Thursday, January 19, 2006
- North Raleigh is a busy place
- It is generally warmer in Raleigh than Akron
- Rhythm sections still rush in Raleigh
- Brass players are still too loud in Raleigh
- YMCAs cost about twice here what they do in Akron
- They are also three or four times the size
- Weights seem heavier here
- We've just experienced our first pounding (that's a good thing)
- There is a GREAT full time jazz radio station in Raleigh
- There is a GREAT full time classical radio station in Raleigh
- There is no Mike Trivisonno in Raleigh
- There is no Major League Baseball team in Raleigh
- People are generally more friendly in NC--at least they're happy to talk with you for a while
- There are a lot of trees in NC--especially the evergreen variety
- My office has a window
- You only have to have one license plate on the back of your vehicle
- We have to take a written driver's test before we can get our NC driver's license
- Most left turns have their own signal, which means that even if there's no oncoming traffic, you still have to wait until you get the arrow
- We get paid only once a month
- DSL is available everywhere down here
- Providence has three packed out services and the over flow building is overflowing
- I have to think of a birthday present for my wife
- Austin wonders if people who speak with a southern accent (which is just about everybody) are speaking a different language
- The Island wasn't that great of a movie
- Hotel Rwanda was excellent
- I have a hard time knowing whether or not bullet statements should get periods. Maybe Rob can help.
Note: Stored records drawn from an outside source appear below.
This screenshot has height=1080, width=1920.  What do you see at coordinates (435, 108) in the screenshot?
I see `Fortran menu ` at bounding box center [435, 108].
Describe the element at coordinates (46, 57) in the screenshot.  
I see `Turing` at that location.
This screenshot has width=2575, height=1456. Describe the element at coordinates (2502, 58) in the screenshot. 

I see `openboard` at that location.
Saturday, January 07, 2006
Our days go like this:
- Wake Up
- Feed the kids breakfast
- Feed ourselves breakfast
- Pack some stuff
- Check e-mail
- Get Reece a drink of water
- Pack some more stuff
- Break up a fight between the kids
- Pack some more stuff
- Check E-mail
- Move some boxes around
- Worry about forgetting to do something
- Get some more boxes
- Meet some one for lunch
- Pack some more stuff
- Remember to make an important phone call
- Pack some more stuff
- Check e-mail
- Throw more stuff out
- Meet some one for dinner
- Put the kids to bed
- Pack some more stuff
- Watch some news
- Go to bed
Friday, January 06, 2006
The other day Guy complained that I haven't added a post to my blog in a while. (Thanks for checking). Well, I've been a LITTLE busy. Truck comes on Tuesday (10th) !! My final goodbyes to great friends happened this week--Kenton, Emily, Jim, several friends on an individual basis, the "Y gang," etc. That was hard. The stress is building. The tension knot on the back of my neck is getting tighter!
It's so weird that we're really doing this. North Carolina will never be the same! [insert smiley face here].